==== Text excerpt

Canada is a country filled with amazing diversity and beauty. From mountains to prairies, urban explosion to rural farm lands, castles and cathedrals to lighthouses and green gables. Our history is rich with the stories of the peoples who live here – from sea to sea to sea. 

But, it’s also huge! Canada is the 2nd largest country in the world and, for most people, the opportunity to visit all around is almost impossible. 

As a child, summer meant cramming into the family station wagon with a trailer hitched to the back. Off we would go exploring Canada and the US. It’s an experience that I look back on now with fondness, although I know I didn’t fully appreciate it at the time. Unfortunately, it’s not likely something I can experience with my own children, as the cost of travel and the rhythm of our lives is much different than my family growing up. 

Realizing that, I decided that I wanted to make a virtual version of the experience of learning all about what Canada has to offer – and The Canadian Adventure: A Virtual Trip Across Canada was born. It’s the chance to discover Canada from the comfort of home

A map of Canada and a Canada flag suitcase with text that reads "The Canadian Adventure: A Virtual Trip Across Canada."

This post contains affiliate links.

Canadian Iconic Tourist Spots

What are the top tourist spots in Canada? How many can you think of? 

There are many popular places that people want to visit when they are travelling across Canada, like these:

  • Niagara Falls in Ontario
  • Chateau Frontenac in Quebec
  • Lake Louise / Banff in Alberta
  • Green Gables in PEI
  • L’Anse Aux Meadows in Newfoundland
  • Calgary Stampede in Alberta
  • Stanley Park in British Columbia
  • CN Tower in Ontario
  • Hopewell Rocks in New Brunswick
  • West Edmonton Mall in Alberta
  • Parliament Hill in Ontario
  • Capilano Suspension Bridge in British Columbia

Nearly 200,000 people visit Green Gables every year. That’s a lot of house guests! 

When doing this virtual adventure, I wanted to make sure that we included these popular attractions, because they are important. Some of these are just for fun, some are cultural experiences, some are breathtaking natural features, and others are historical. So of course we need to experience them. 

But how? 

We do this through videos, websites, dropping ourselves down onto Google Maps and wandering around, and photos. We get right into the experience as much as possible so that it feels as close to being there as we can get it. 

Canada’s Hidden Gems

But there’s so much more to Canada than the big features. Every province and territory has unique experiences, features, and things to see – so we need to make sure that we take a look at them too.

Did you know that Canada has a large sand desert? It’s true. It’s called the Athabasca Sand Dunes in Saskatchewan and it’s nearly 100 km long!

========
==== Data

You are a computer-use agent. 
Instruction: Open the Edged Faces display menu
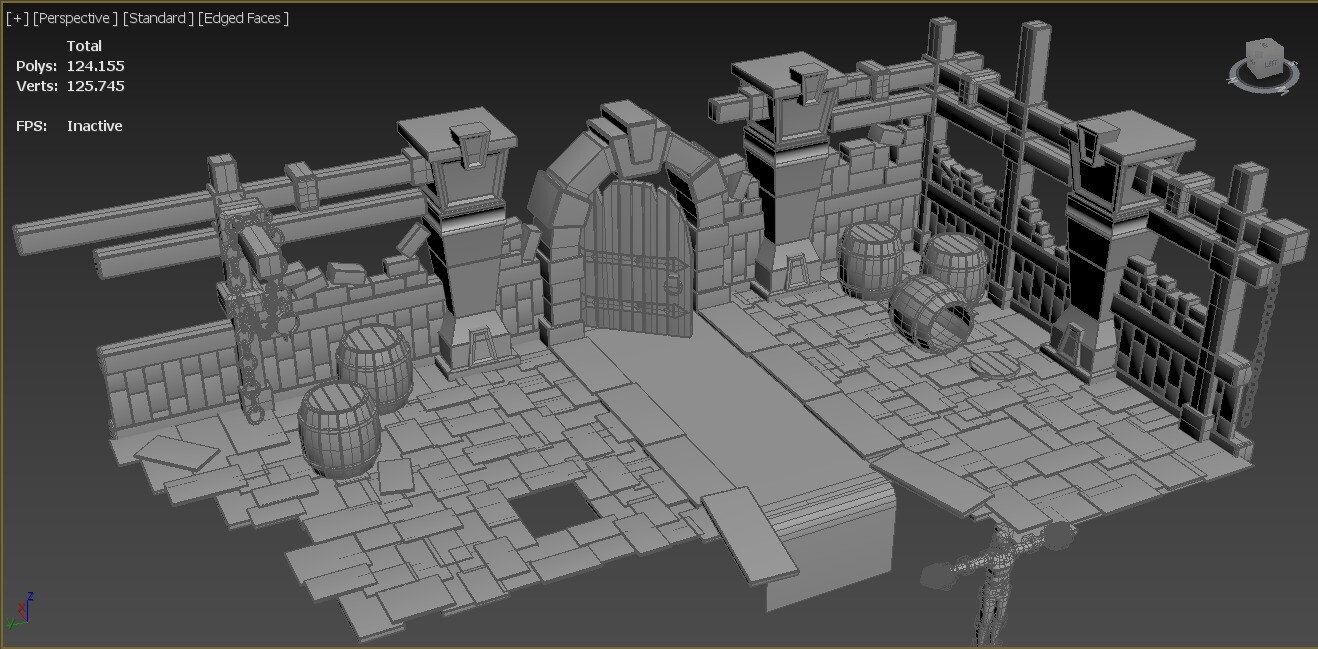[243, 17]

========
==== Data

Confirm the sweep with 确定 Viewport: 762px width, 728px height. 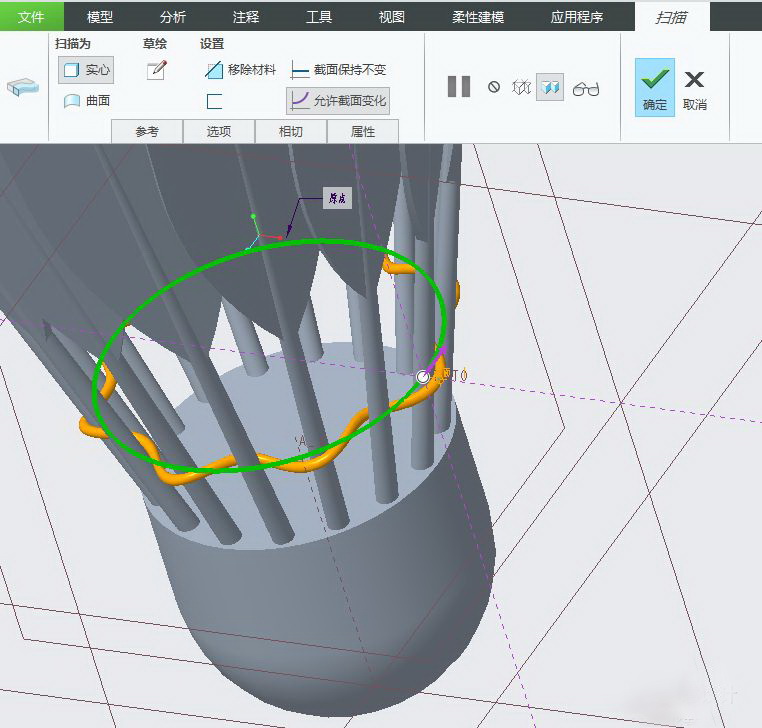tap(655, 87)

========
==== Data

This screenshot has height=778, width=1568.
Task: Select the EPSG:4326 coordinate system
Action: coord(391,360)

========

* **Required work**:
Reproduce verbatim the passage of the text about traveling across Canada, starting at "As a child, summer" and ending at "contains affiliate links.".

* **Final result**:
As a child, summer meant cramming into the family station wagon with a trailer hitched to the back. Off we would go exploring Canada and the US. It’s an experience that I look back on now with fondness, although I know I didn’t fully appreciate it at the time. Unfortunately, it’s not likely something I can experience with my own children, as the cost of travel and the rhythm of our lives is much different than my family growing up. 

Realizing that, I decided that I wanted to make a virtual version of the experience of learning all about what Canada has to offer – and The Canadian Adventure: A Virtual Trip Across Canada was born. It’s the chance to discover Canada from the comfort of home

A map of Canada and a Canada flag suitcase with text that reads "The Canadian Adventure: A Virtual Trip Across Canada."

This post contains affiliate links.